In recent years, a reduction in weight and thickness has been strictly required for batteries as a power supply for portable devices and the like. Thus, in regard to materials used to cover the batteries, laminate films capable of a further reduction in weight and thickness have been used more and more instead of conventional metal cans in which there is a limit to weight and thickness reductions. This laminate film which can be freely formed into different shapes, compared with a metal can, comprises a thin metal film or a laminate of a thin metal film and a heat-seal resin film.
As a representative example of a laminate film used for materials used to cover the batteries, there is a three-layer laminate film that has a heat-seal resin film, which is a heat seal layer, laminated on one side of an aluminum thin film, which is a thin metal film, and a protection film laminated on the other side.
Generally, in a film-covered battery which uses a laminate film for a covering material, a battery element comprising a positive electrode, a negative electrode, an electrolyte and the like is hermetically sealed (hereinafter simply called “sealed”) by covering the battery elements with the covering material in such a manner that heat-seal resin film is positioned inside, and by heat-sealing the covering material around the battery element. Polyethylene or polypropylene, for example, is used for the heat-seal resin film, while a nylon film or a polyethylene terephthalate film, for example, is used for the protection film.
For reference, as a battery element, other than chemical batteries such as a lithium battery, a nickel hydrogen battery and the like, those having a charge accumulating function such as a capacitor also use laminate film as a covering material.
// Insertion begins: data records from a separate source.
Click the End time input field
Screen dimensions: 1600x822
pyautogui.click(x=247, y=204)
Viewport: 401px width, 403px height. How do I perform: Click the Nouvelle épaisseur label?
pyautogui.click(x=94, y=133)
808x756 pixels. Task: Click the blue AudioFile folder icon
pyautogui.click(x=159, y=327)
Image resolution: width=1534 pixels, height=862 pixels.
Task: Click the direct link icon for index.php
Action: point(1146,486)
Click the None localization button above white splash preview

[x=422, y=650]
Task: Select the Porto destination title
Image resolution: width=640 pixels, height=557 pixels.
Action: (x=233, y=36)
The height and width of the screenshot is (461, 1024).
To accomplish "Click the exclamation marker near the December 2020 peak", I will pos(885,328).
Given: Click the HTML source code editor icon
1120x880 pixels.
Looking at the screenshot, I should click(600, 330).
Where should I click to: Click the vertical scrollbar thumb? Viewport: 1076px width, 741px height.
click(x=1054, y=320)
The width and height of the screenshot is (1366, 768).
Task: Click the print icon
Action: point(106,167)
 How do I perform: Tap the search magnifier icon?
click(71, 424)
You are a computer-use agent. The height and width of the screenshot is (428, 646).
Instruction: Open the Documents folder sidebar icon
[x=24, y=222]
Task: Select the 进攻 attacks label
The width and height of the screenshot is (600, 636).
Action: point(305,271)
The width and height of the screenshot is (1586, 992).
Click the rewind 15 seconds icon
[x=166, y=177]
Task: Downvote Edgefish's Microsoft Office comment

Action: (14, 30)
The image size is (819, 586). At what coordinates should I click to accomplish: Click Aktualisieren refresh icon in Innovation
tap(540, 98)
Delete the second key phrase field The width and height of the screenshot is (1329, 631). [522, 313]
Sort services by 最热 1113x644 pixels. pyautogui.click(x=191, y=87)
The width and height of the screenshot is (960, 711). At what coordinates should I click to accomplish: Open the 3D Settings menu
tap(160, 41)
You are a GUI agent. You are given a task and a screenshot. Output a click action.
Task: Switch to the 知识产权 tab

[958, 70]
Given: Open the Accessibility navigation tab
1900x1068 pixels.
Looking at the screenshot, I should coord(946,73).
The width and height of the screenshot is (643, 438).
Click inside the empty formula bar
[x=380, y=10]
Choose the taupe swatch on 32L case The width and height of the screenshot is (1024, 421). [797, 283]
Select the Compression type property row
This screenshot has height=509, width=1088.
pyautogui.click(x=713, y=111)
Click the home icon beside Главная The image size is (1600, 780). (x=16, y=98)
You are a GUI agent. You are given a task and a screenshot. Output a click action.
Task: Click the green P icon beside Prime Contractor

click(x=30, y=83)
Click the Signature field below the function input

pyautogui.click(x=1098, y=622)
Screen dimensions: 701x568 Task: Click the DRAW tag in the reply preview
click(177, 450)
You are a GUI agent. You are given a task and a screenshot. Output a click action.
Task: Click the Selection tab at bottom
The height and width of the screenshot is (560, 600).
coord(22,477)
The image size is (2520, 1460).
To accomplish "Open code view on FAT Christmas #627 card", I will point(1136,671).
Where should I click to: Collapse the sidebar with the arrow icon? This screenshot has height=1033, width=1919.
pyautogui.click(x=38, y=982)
In a film-covered battery, lead terminals are connected to a positive electrode and a negative electrode of a battery element, respectively, for leading the positive electrode and negative electrode to the outside of the covering material to extend these lead terminals from the covering material. The lead terminals are connected to the battery element by ultrasonic welding or the like before the battery element is sealed. Also, the battery element is sealed by sandwiching the battery element with two sheets of covering material, and by heat-sealing the covering materials along the peripheral edge. The covering materials are heat-sealed by first heat-sealing three sides of the covering materials for formation into a bag. Subsequently, air is exhausted from the interior of the covering materials to produce a vacuum inside the covering materials, the covering materials are brought into close contact with the battery element by atmospheric pressure, and the one side that remains is heat-sealed in this state.
When the battery element has a certain degree of thickness, the general approach is to form one of the covering materials into the shape of a collared container shape by deep-draw molding, such that the battery element is readily received therein, cover the covering material formed into the container shape from above the battery element, and join the collar by thermal fusing.
For preventing external moisture and the like from being introduced into the film-covered battery and to prevent the electrolytic solution and the like within the film-covered battery from escaping to the outside, a thin metal film of aluminum or the like is used in the covering film as a barrier layer, but the heat-seal resin film layer is exposed along the edge of the joint section around the battery element, causing a leak path based on the molecular transport phenomenon of the resin itself. Therefore, to improve the reliability of sealing for the film-covered battery, the leak can be reduced by increasing the width of the joint section to extend the transmission path and to increase the resistance, however this causes the problem that a larger projection area of the film-covered battery. Thus, JP-A-2002-25514 proposes a reduction in projection area by folding a joint section toward a battery element receiving section.